The Olympics have arrived again and boxing fans will be looking for the next potential superstar of the sport. Back in 2000, one man who seemingly ticked all the boxes as far as going onto become a star and a world champion, was Britain’s gifted southpaw Audley Harrison. Indeed, all these years later, “A-Force” remains one of the most well known boxers, or retired boxers, in the world. This is despite the fact that Harrison’s pro career proved to be a hugely disappointing letdown; arguably one of the biggest in recent memory.
Harrison captured gold in Sydney in 2000 and a huge future looked to be his for the taking. However, instead of achieving greatness, Harrison went on to lose a number of fights by KO and the public soon turned on him. Harrison, who once boasted he would be able to win the British title after five fights, never did win this title; although to his credit he did win the European title. Harrison fought just once for a world title; the embarrassing affair with David Haye in 2010. Yet today, three years into retirement, Harrison insists he could have, would have “achieved my destiny” and won a world title had he opened up about his depression and the “mental suffering” he was going though behind closed doors throughout his career.
Speaking with BBC Radio 5 live, Harrison said he should have sought help for his mental issues but he never did and that this contributed to his failing to win world honours.
“I didn’t win a world title,” Harrison said. “Maybe I was good enough to have, no, I was definitely good enough to do that but I spent a lot of time really suffering behind the scenes. Maybe if I had spoken to someone I might have maintained all my strength and won a world title.”

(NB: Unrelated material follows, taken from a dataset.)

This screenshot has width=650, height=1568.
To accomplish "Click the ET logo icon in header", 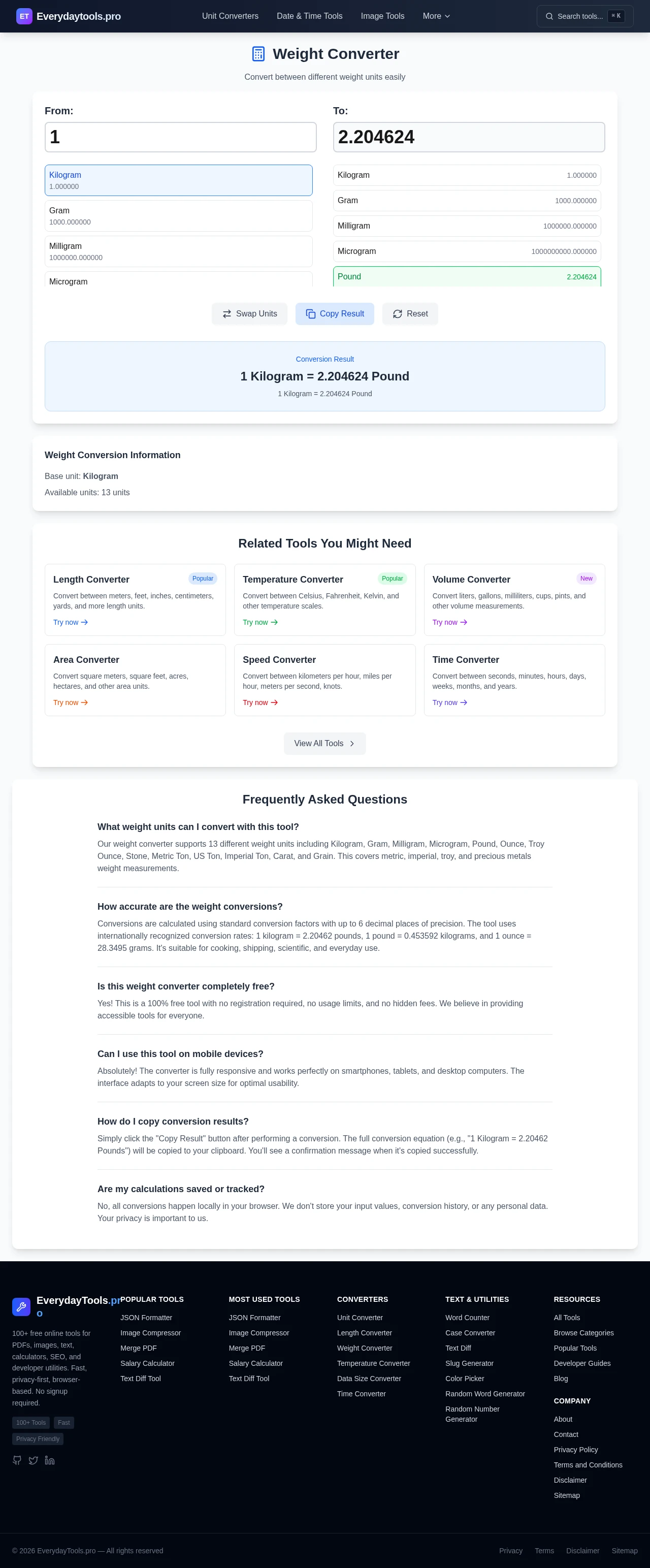I will click(24, 16).
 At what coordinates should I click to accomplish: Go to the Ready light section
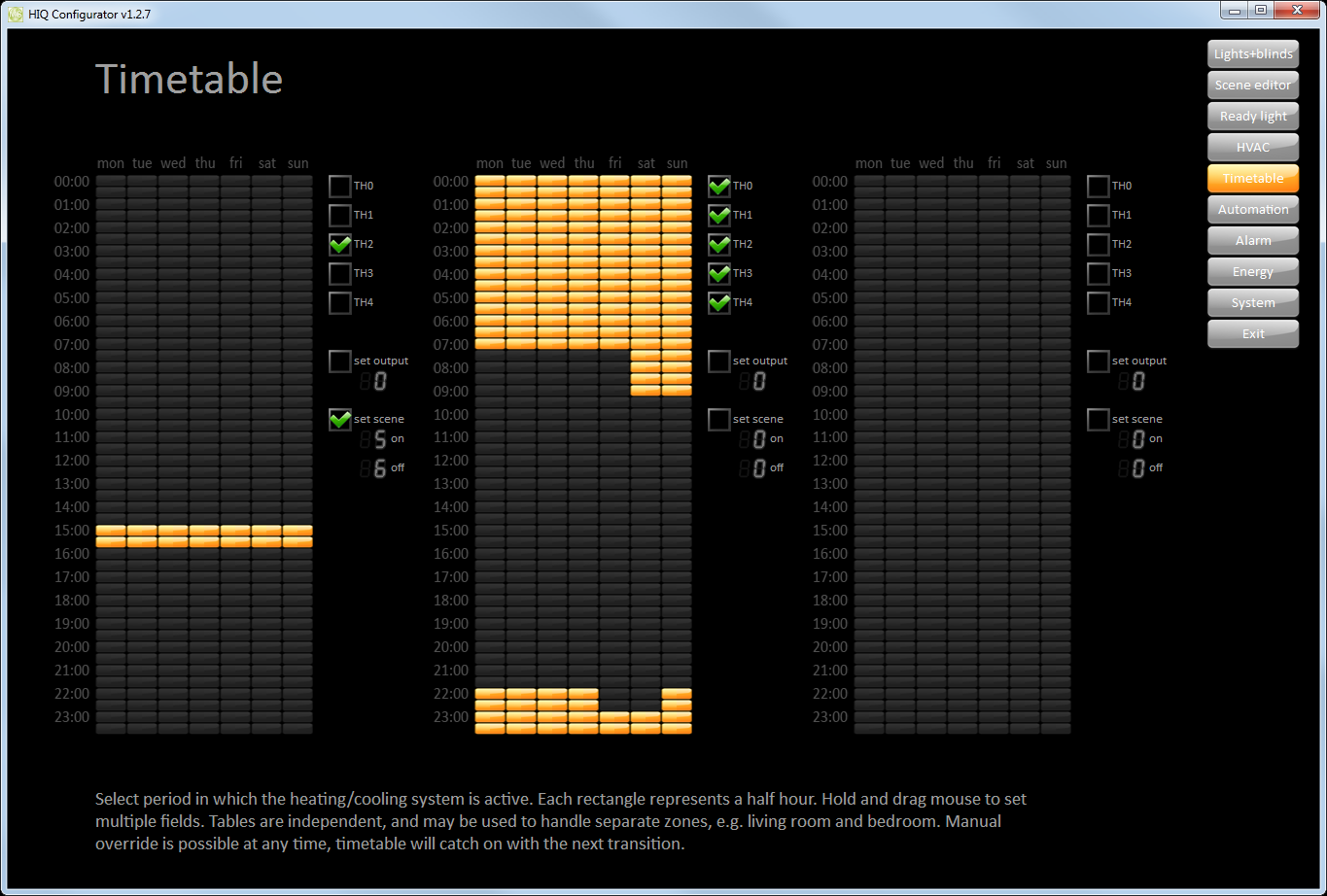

Who knows, maybe Harrison would have achieved far more than he did had he not been burdened by the mental issues he speaks of. Harrison remains a talking point amongst fight fans. Big, athletic, powerful and naturally talented, Harrison just did not seem to have the fighting heart needed to become a great. Maybe the depression he was going through was part of the reason. On occasion, though, Harrison did display bite-down guts and courage – in his European title-winning rematch fight with Michael Sprott, when he overcame a badly damaged arm to KO Sprott in the final round.
But the displays of strength were far outweighed by the capitulations: his KO defeats at the hands of Sprott (in an earlier fight), David Haye, David Price and, most recently, Deontay Wilder being uppermost in the minds of fans.
Today, after all he’s been through, Harrison – one of British boxing’s finest amateurs – is giving back to help those afflicted with depression; his Never Ever Give Up charity work helping untold thousands. One of the sport’s good guys, Harrison is, unfortunately. a prime example of how good guys can often finish last in the sport dubbed the hurt business.